(Records from a dataset)
::::::::::

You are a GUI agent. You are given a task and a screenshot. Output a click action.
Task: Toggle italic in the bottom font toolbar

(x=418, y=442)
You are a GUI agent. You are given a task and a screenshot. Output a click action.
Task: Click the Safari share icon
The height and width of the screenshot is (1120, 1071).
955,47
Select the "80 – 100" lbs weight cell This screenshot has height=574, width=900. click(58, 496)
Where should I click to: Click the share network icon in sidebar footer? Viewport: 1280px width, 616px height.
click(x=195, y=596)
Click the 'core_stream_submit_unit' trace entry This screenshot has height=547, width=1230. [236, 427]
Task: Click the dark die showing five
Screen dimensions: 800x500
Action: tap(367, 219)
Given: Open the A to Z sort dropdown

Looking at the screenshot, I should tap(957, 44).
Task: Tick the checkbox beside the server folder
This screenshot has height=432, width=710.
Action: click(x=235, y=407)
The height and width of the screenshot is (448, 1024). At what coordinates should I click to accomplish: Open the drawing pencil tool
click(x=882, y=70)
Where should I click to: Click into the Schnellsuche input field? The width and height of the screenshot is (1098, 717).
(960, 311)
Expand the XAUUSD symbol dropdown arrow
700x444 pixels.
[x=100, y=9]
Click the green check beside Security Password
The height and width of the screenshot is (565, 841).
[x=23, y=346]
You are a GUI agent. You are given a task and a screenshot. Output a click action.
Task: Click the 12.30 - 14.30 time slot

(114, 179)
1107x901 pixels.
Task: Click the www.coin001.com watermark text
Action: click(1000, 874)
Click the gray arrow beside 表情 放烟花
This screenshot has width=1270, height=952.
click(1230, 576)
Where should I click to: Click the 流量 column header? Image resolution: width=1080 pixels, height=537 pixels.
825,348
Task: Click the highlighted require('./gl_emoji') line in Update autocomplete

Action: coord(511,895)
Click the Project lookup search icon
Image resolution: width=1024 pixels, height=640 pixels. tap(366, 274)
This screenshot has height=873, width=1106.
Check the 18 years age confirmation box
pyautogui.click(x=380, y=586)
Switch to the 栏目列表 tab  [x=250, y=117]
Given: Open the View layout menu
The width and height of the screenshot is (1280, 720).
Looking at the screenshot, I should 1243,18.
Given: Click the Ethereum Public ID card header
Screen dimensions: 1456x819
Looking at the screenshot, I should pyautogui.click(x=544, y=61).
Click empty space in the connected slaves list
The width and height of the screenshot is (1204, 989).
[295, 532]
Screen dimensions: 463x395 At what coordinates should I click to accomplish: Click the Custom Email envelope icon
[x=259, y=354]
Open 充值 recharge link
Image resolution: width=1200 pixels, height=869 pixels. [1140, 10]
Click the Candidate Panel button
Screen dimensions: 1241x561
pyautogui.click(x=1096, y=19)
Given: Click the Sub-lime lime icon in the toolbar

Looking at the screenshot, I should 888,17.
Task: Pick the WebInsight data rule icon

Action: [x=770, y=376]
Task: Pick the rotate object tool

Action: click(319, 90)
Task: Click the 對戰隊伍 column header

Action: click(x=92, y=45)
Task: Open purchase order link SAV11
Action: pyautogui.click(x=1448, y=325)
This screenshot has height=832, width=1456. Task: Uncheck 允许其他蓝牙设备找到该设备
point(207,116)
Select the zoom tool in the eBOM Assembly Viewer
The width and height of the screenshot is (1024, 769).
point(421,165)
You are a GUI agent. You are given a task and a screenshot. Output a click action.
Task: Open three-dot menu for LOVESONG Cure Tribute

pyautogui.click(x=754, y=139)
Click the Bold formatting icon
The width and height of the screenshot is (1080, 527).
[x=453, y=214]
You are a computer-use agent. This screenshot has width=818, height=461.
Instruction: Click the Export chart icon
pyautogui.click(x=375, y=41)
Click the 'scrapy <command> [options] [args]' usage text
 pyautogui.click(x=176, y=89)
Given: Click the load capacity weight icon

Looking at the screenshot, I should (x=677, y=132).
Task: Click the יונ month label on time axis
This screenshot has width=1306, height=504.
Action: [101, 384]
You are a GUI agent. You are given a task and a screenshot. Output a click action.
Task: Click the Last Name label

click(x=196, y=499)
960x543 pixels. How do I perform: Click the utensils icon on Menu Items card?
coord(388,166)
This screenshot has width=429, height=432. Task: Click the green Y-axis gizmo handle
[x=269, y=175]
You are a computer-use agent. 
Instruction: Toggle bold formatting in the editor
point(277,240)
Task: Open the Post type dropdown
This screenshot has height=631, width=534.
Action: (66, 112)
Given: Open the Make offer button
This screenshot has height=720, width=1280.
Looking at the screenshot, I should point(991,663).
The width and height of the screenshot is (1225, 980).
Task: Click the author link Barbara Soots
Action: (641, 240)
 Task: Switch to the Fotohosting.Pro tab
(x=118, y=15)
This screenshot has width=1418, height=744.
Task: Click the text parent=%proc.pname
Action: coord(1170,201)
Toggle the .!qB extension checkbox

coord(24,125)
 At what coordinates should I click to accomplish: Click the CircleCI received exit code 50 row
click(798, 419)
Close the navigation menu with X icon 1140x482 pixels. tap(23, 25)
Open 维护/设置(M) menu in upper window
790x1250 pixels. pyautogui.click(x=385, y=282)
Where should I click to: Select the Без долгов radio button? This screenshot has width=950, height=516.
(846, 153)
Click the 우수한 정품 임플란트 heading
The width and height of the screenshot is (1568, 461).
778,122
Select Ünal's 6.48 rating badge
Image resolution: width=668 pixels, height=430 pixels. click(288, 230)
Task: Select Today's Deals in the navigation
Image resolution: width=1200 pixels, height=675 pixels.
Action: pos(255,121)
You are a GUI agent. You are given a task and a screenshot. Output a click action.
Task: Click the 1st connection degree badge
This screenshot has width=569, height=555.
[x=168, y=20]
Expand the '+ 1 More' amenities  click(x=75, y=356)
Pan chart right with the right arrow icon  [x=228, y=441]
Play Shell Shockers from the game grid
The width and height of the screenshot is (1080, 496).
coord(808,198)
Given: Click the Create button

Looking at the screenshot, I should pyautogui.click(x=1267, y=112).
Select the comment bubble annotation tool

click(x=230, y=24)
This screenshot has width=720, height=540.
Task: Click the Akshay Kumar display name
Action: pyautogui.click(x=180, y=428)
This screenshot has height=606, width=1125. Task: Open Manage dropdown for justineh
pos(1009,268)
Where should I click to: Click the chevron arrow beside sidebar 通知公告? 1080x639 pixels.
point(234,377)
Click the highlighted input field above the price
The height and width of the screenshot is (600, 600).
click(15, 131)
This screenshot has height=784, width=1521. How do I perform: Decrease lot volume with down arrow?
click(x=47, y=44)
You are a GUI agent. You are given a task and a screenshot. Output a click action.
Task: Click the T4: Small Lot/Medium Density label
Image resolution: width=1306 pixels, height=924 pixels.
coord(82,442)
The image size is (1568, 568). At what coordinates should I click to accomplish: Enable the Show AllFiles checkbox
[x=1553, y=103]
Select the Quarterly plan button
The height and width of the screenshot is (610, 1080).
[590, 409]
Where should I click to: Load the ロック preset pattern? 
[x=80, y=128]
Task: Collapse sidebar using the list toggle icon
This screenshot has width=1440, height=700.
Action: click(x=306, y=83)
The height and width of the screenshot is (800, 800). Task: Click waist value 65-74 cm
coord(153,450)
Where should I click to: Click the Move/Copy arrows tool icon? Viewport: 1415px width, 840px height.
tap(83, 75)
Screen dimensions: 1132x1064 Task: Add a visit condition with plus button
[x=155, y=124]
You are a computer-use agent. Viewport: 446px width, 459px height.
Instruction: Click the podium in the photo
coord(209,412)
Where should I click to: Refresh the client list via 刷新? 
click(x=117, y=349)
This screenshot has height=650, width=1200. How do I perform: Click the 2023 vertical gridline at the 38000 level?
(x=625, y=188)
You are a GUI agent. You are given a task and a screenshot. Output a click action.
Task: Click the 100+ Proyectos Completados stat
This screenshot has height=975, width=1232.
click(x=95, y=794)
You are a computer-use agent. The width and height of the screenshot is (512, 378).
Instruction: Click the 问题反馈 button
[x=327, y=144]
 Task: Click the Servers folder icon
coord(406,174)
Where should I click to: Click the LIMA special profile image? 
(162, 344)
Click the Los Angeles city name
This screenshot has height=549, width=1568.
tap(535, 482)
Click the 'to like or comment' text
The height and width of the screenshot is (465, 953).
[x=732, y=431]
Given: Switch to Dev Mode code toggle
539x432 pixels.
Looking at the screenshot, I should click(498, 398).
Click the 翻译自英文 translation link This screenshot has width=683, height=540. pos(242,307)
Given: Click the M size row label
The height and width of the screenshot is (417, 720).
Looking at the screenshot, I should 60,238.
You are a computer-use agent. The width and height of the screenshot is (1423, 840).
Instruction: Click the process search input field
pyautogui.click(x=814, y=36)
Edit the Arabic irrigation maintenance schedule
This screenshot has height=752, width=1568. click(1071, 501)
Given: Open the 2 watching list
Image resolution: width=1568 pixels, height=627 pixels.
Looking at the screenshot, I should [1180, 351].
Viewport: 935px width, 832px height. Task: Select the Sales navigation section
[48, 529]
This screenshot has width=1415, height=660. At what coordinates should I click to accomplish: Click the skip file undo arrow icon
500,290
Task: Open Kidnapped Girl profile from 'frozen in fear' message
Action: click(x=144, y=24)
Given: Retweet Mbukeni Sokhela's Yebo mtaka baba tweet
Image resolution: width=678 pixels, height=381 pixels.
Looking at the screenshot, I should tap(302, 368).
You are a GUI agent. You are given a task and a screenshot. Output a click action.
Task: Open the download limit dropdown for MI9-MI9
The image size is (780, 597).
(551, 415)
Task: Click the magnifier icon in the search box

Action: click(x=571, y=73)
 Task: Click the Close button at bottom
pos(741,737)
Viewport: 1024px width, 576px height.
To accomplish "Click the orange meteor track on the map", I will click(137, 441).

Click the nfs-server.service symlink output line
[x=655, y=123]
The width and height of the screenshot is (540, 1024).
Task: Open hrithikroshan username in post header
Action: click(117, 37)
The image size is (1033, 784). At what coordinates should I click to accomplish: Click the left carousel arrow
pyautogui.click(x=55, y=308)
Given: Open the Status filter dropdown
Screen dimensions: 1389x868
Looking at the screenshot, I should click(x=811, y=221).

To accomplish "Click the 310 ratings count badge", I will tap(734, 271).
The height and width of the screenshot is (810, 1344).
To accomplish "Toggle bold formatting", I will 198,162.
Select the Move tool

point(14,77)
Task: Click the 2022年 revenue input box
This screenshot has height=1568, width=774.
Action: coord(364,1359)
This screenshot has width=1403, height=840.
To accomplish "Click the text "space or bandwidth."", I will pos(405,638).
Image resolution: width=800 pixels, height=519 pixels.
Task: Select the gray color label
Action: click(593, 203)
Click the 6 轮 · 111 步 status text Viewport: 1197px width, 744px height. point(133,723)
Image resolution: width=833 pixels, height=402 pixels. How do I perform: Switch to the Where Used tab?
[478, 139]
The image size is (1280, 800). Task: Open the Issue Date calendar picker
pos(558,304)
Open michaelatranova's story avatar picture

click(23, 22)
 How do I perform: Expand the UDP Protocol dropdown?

::::::::::

Task description
Looking at the entries above, say how many lines hold the word "computer". Offer no other text.

Reply
5